§ Information given
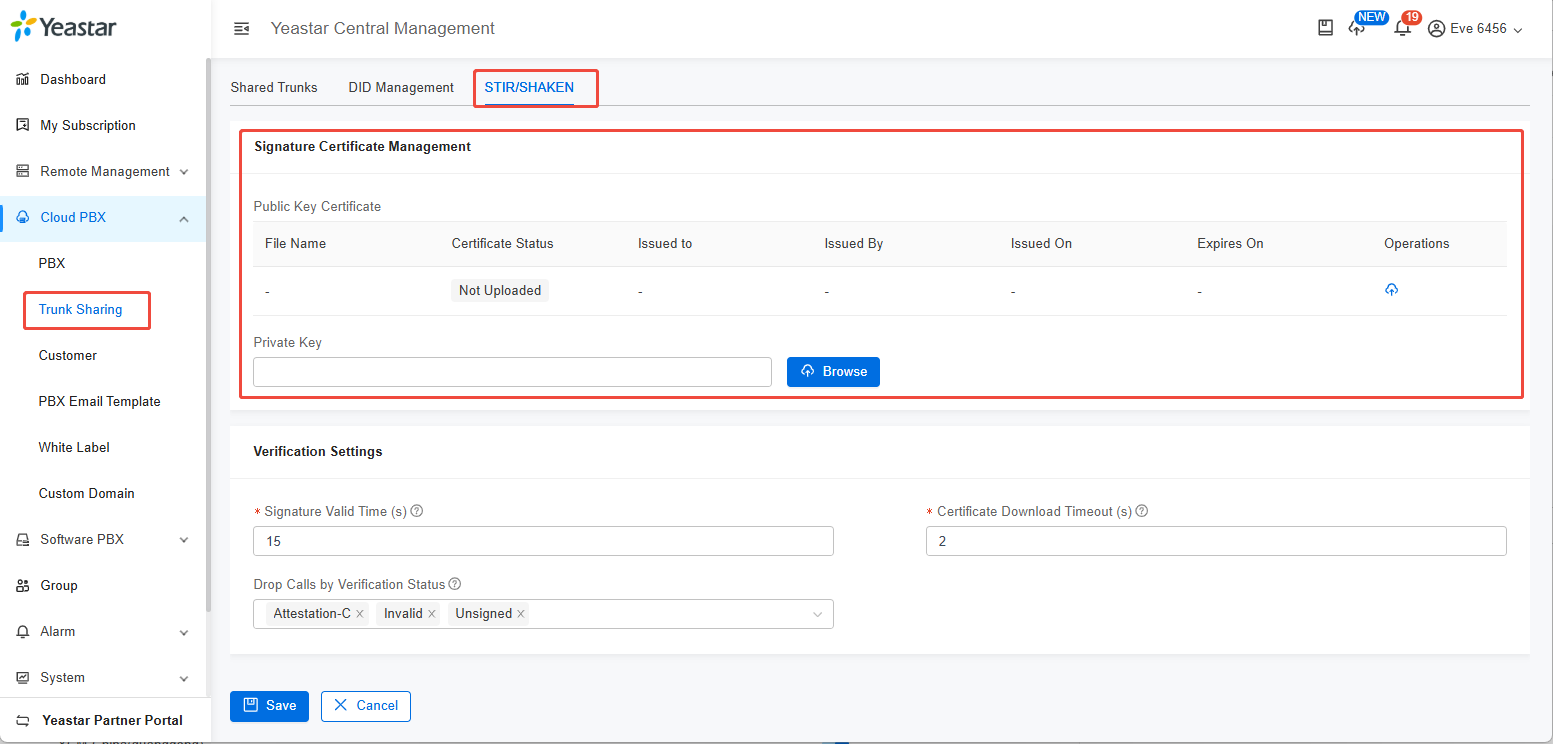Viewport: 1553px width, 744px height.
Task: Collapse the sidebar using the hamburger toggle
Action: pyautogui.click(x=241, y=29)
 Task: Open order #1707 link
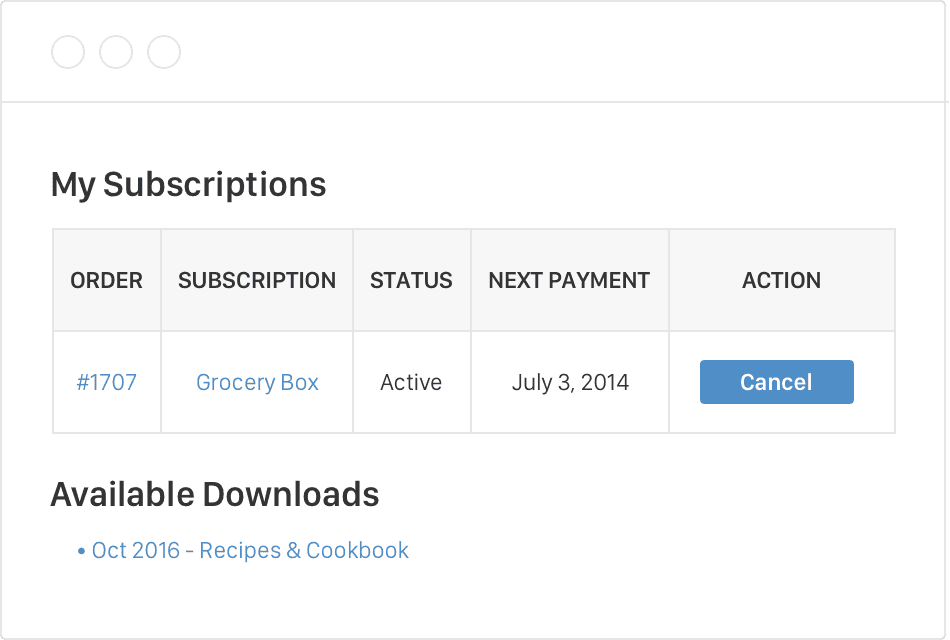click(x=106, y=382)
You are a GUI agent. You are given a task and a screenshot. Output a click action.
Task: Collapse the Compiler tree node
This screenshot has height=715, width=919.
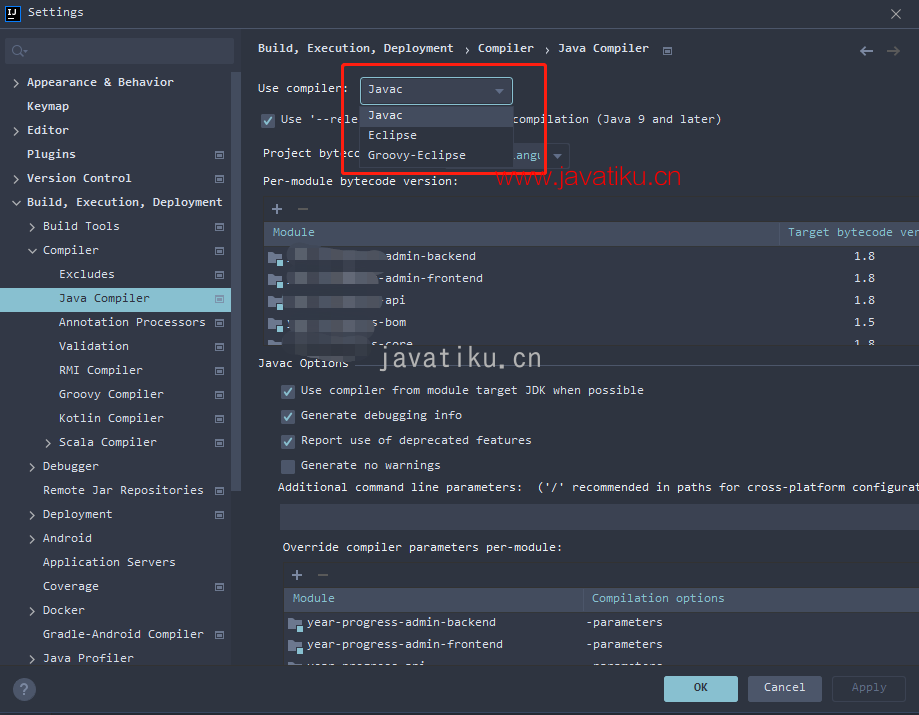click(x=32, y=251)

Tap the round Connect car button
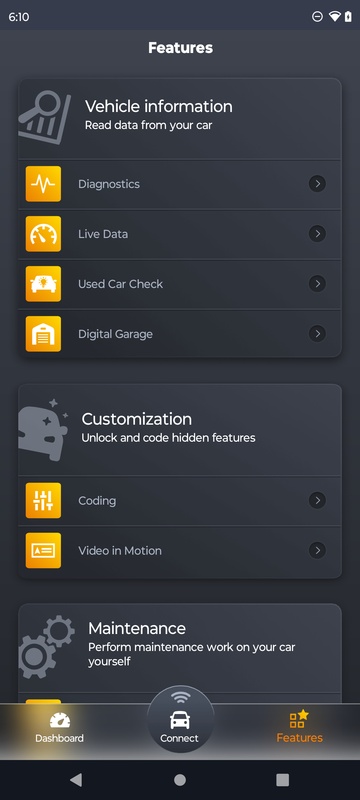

§ Exercise details
Pick up at the line containing "You are a GUI" and copy each line exactly until the data ends, including that last line; copy no pictures.

§ Answer to this task
You are a GUI agent. You are given a task and a screenshot. Output a click action.
Task: Collapse the Compiler tree node
This screenshot has height=715, width=919.
click(x=32, y=251)

Tap the round Connect car button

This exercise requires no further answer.